Content starts
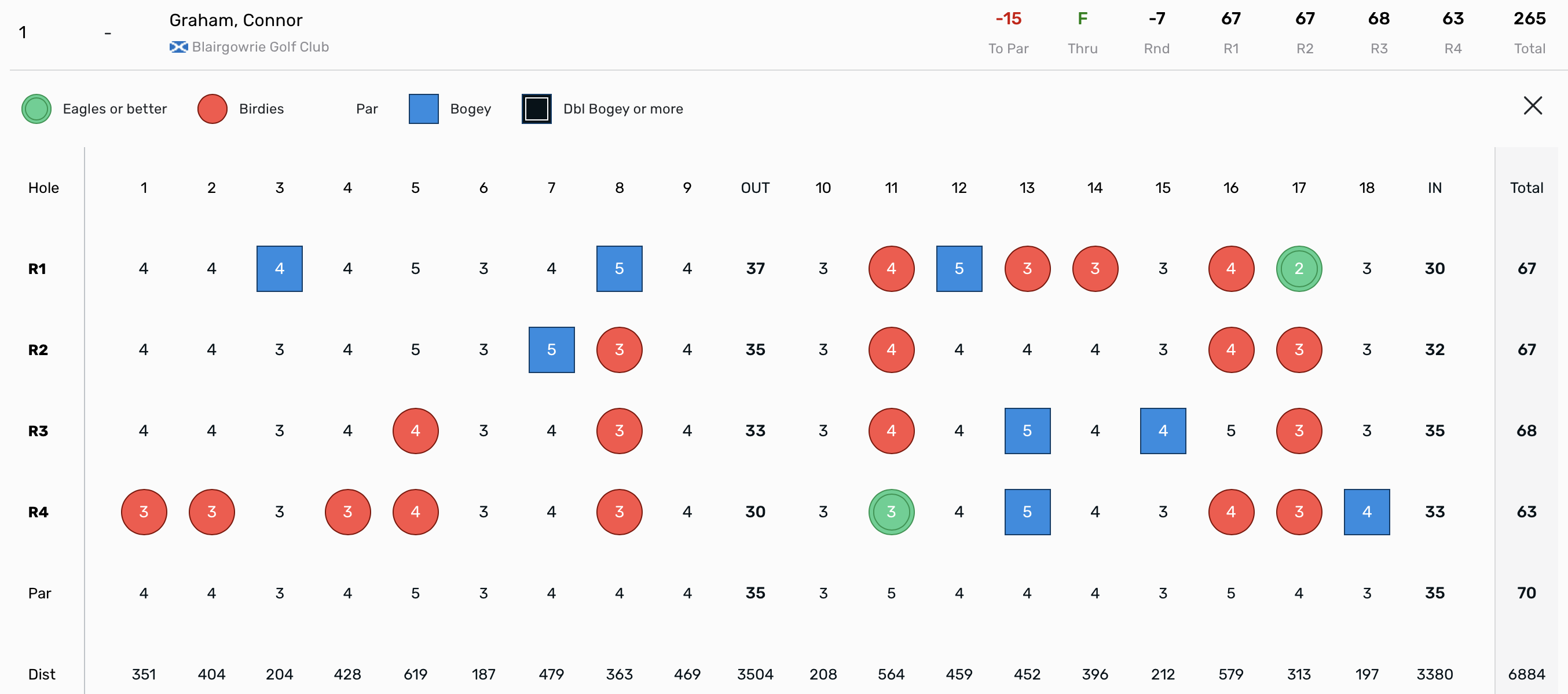Click the player name Graham, Connor
The height and width of the screenshot is (694, 1568).
(236, 20)
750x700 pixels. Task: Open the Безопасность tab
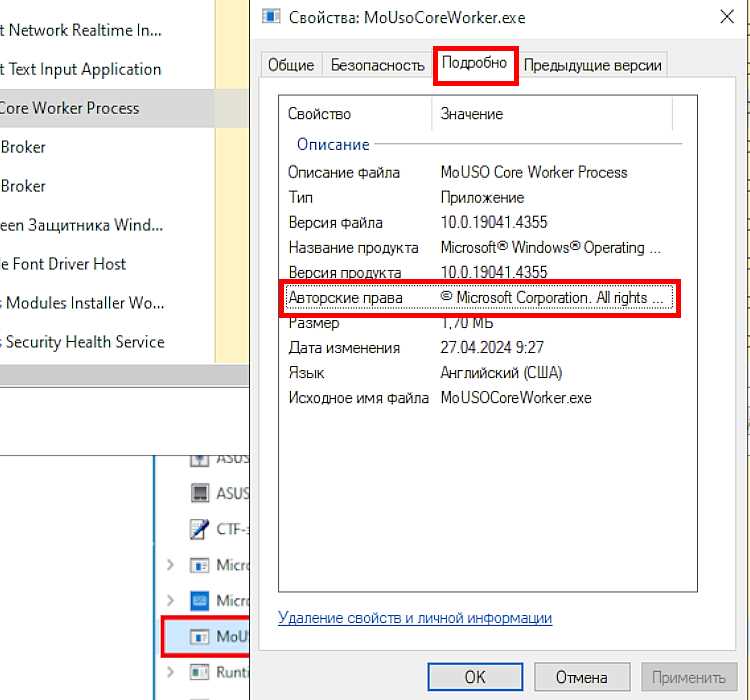(x=378, y=65)
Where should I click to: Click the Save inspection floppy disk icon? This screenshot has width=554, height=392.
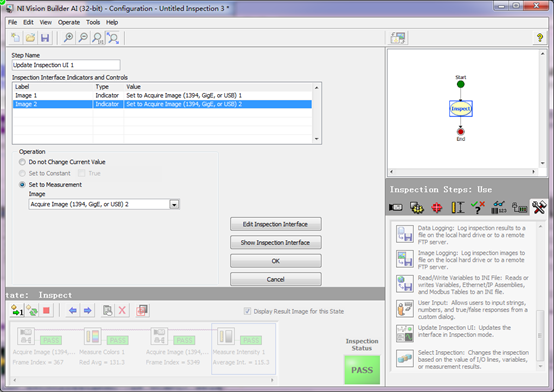pos(45,38)
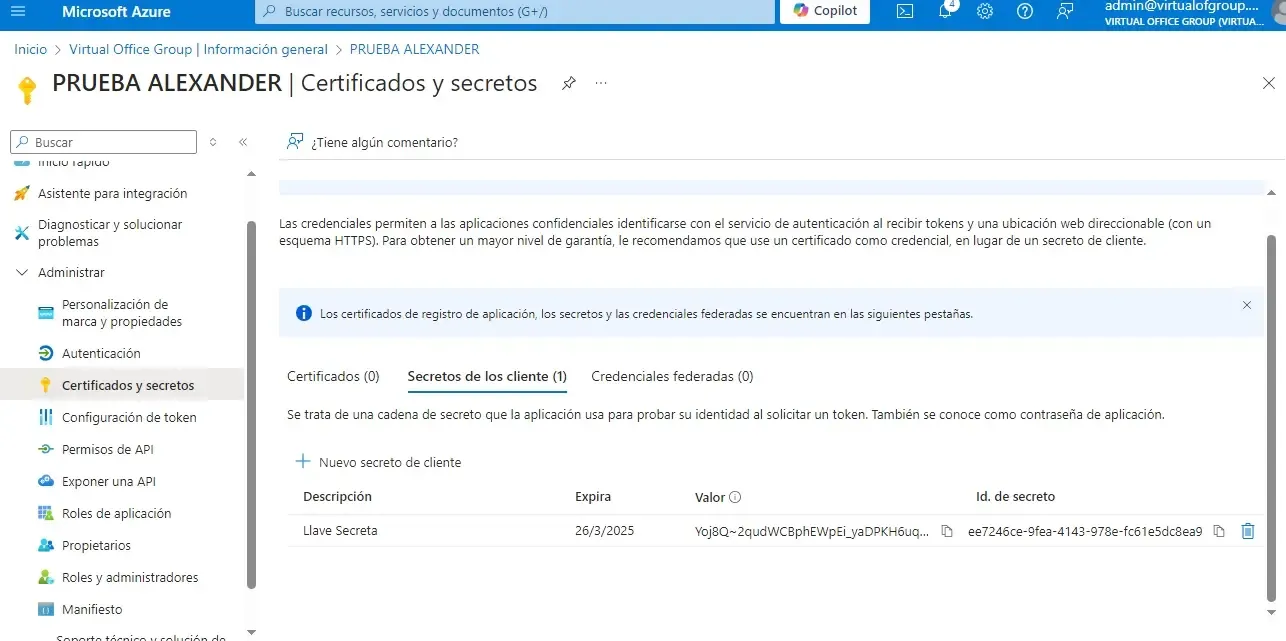Switch to Credenciales federadas (0) tab
1286x641 pixels.
(x=672, y=376)
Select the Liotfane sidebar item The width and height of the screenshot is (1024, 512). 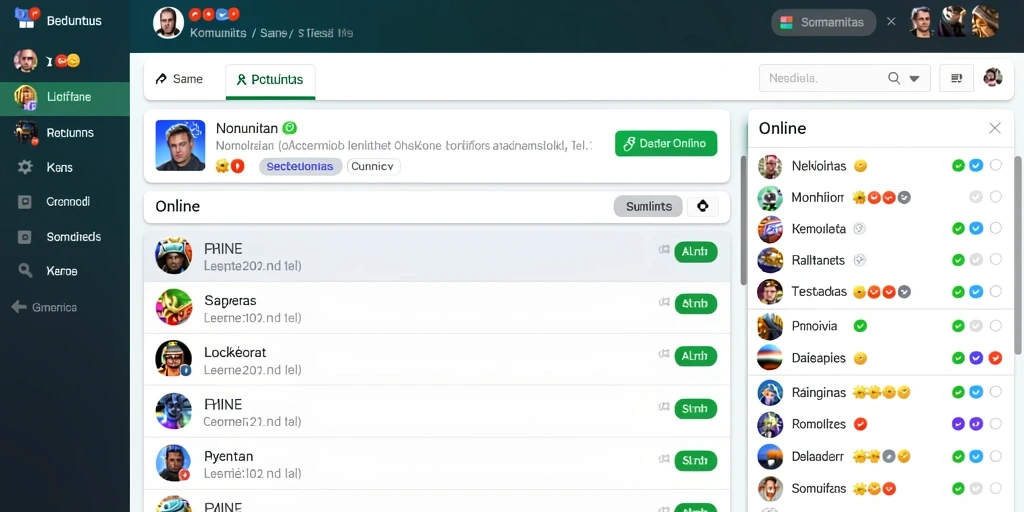(x=65, y=97)
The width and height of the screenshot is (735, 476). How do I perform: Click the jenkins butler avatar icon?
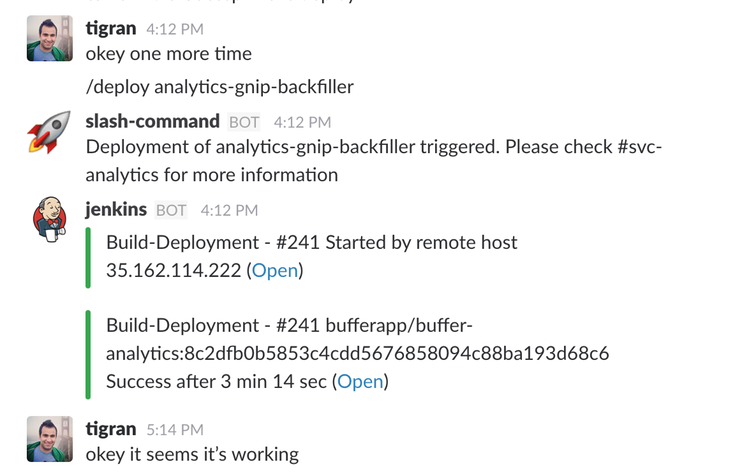[x=50, y=219]
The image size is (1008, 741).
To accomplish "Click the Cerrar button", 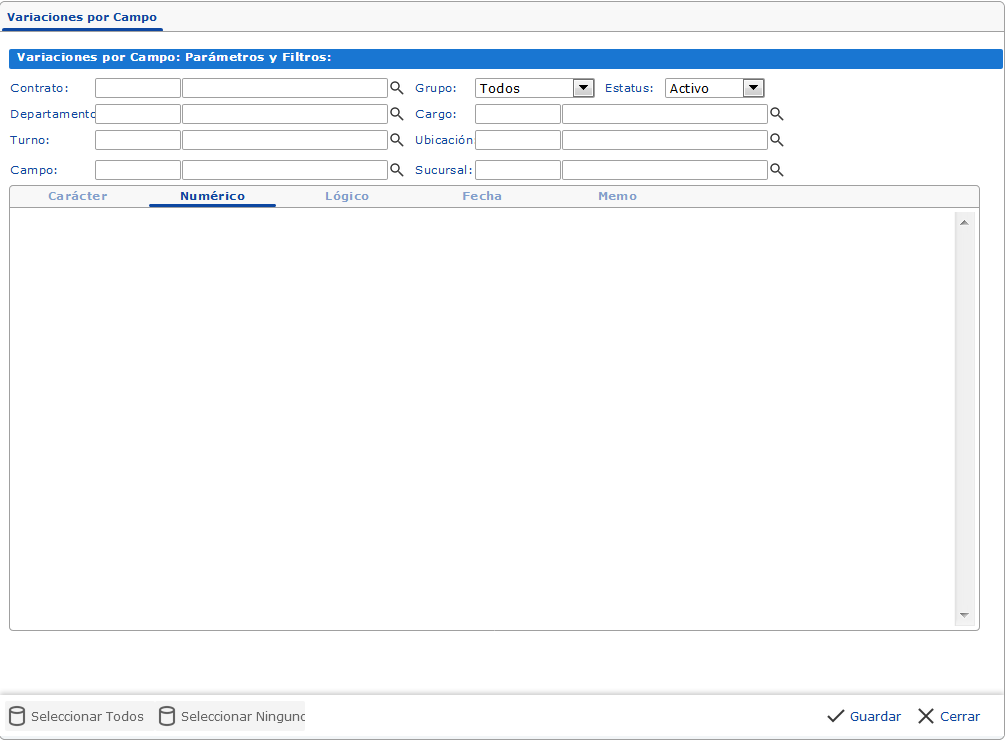I will click(x=949, y=716).
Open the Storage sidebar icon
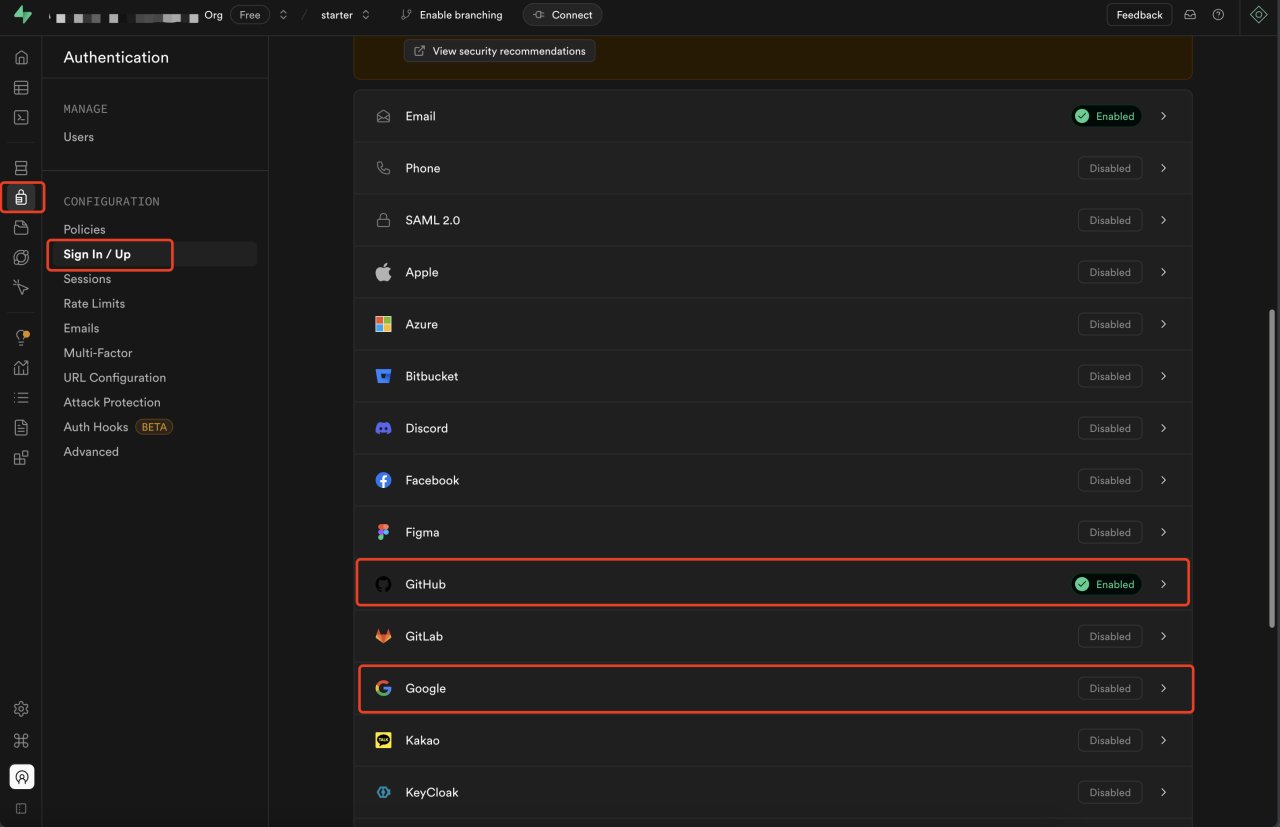The height and width of the screenshot is (827, 1280). pos(21,228)
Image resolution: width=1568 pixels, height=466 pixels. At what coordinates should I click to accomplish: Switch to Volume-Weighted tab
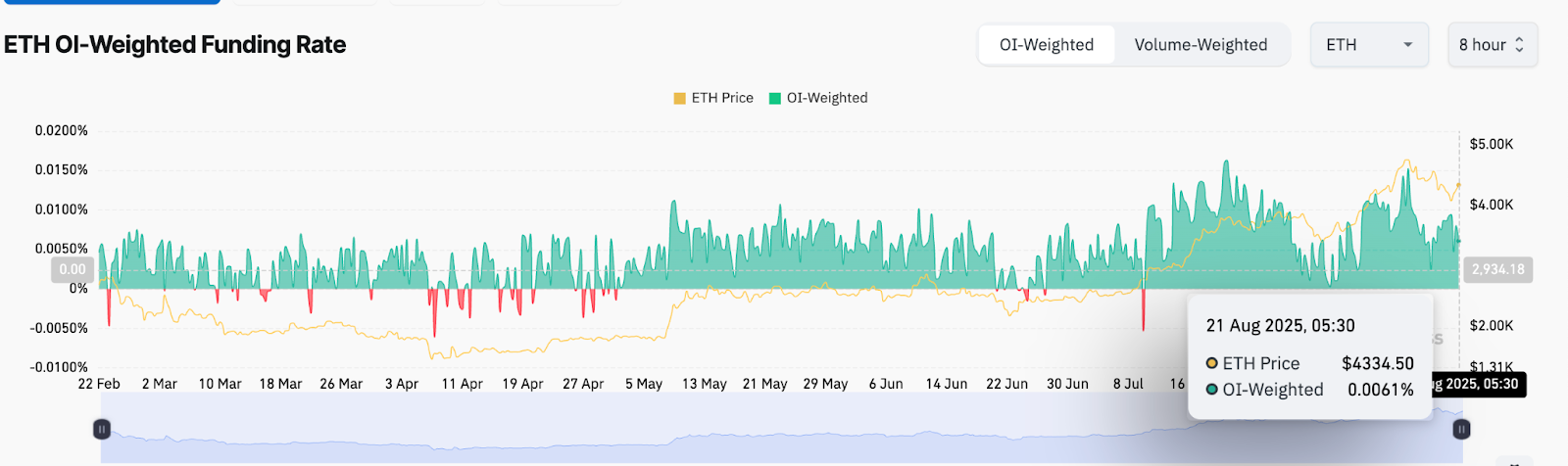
Content ends
■ **Work instructions**
Reproduce, word for word, the lines from the one containing "Open the Storage sidebar icon" to the end of the material, both ends included. No picture is copied.

■ **Response area**
Open the Storage sidebar icon
The height and width of the screenshot is (827, 1280). pos(21,228)
Image resolution: width=1568 pixels, height=466 pixels. At what coordinates should I click to accomplish: Switch to Volume-Weighted tab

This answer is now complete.